中国のコイルセンターB社さまのケース。今後の規模拡大を見据え、コスト低減や同地区で拡大する需要・お客さまのニーズに柔軟に対応できる工場運営を目指す中、これらに対応する工場改善・変革を現地工場管理者が主体的に推進する、「工場運営の現地化」の必要性を感じられていました。そこで、富士五十鈴が現場管理者を短期的に受け入れ、ITCとの協働サポートにより、日本で育成のお手伝いを行いました。

工場改善を推進するために技術的側面での「各種手法の習得」に重点を置いた場合、自社の状況にマッチせず、適応させられない側面もあり、必ずしも効果的とはいえません。このため、手法の習得を基本として捉えながら、自社の経営に主体的に関わる「参画マインド」の喚起、自社の目標に対して管理者として自らが何をすべきかを考える「思考力」の開発。これらを総合的に網羅したプログラムを開発し、支援を行っていきました。
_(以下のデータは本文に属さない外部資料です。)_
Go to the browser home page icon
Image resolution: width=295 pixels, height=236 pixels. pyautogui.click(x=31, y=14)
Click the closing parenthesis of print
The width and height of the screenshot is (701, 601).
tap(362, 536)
技術的・手法的な習得は、現場で実際の改善を見たり、方法論を知ることで身についていきます。しかし、主体的に考え改善していく当事者意識や参画マインド、そして思考力は、理論や机上の学習で身につけられるものではありません。このため、我々が育成支援を行う中で最も大切にすることは、体験から得られる達成感や一体感などの「実感」であり、気持ちの部分に対していかに影響を与え、気持ちの変化を通じていかに行動の変化に繋げられるかということです。
今回の留学プログラムでは、実際に操業を行うラインのメンバーとして配属しました。ラインの中に入って操業を経験する中で、富士五十鈴の生産ラインメンバーが、ライン全体の動きを考え、自分の作業範囲を超えて相互応援をしながら生産性を高める努力をしている姿。不安全な作業や安全ルールを守らない行動を発見したら、相互に注意をし合って安全な職場づくりを行っている姿。ラインメンバーが休憩時間に集まり、どうしたら品質異常をなくすことができるかを話し合っている姿。このような、「主体的に考え自ら改善していく風土」の中に身を置き、一緒に行動することで、しだいに会社全体の目標に対して自ら考え実行することによる仕事の面白さや達成感、周囲との一体感を感じることができ、自己変革のきっかけをつくっていきました。この参画マインドをベースに、自社の目標達成に向けた自己の課題を主体的に設定することができ、わずか3ヵ月という短期留学ですが、変化(成長)を促進することができたと思います。

人財育成は、手間も時間もかかる反面、成果はなかなか目に見えず、また、速効性があるものではありません。しかし、人財をコストでなく資産として捉えた投資は、数年後に大きく効いてくると五十鈴では信じています。
留学終了後、B社さまの工場管理者は、自ら設定した自己の課題を実行しはじめました。折りしも新工場への移転という機会と重なり、5Sプロジェクトを発足。現地の社員を巻き込んだプロジェクト活動を展開しながら、会社の目標に向けて改善・変革を一緒に進めています。参画マインドを持った人財を少しずつ増やし、工場全体の主体的改善の風土づくりを推進中です。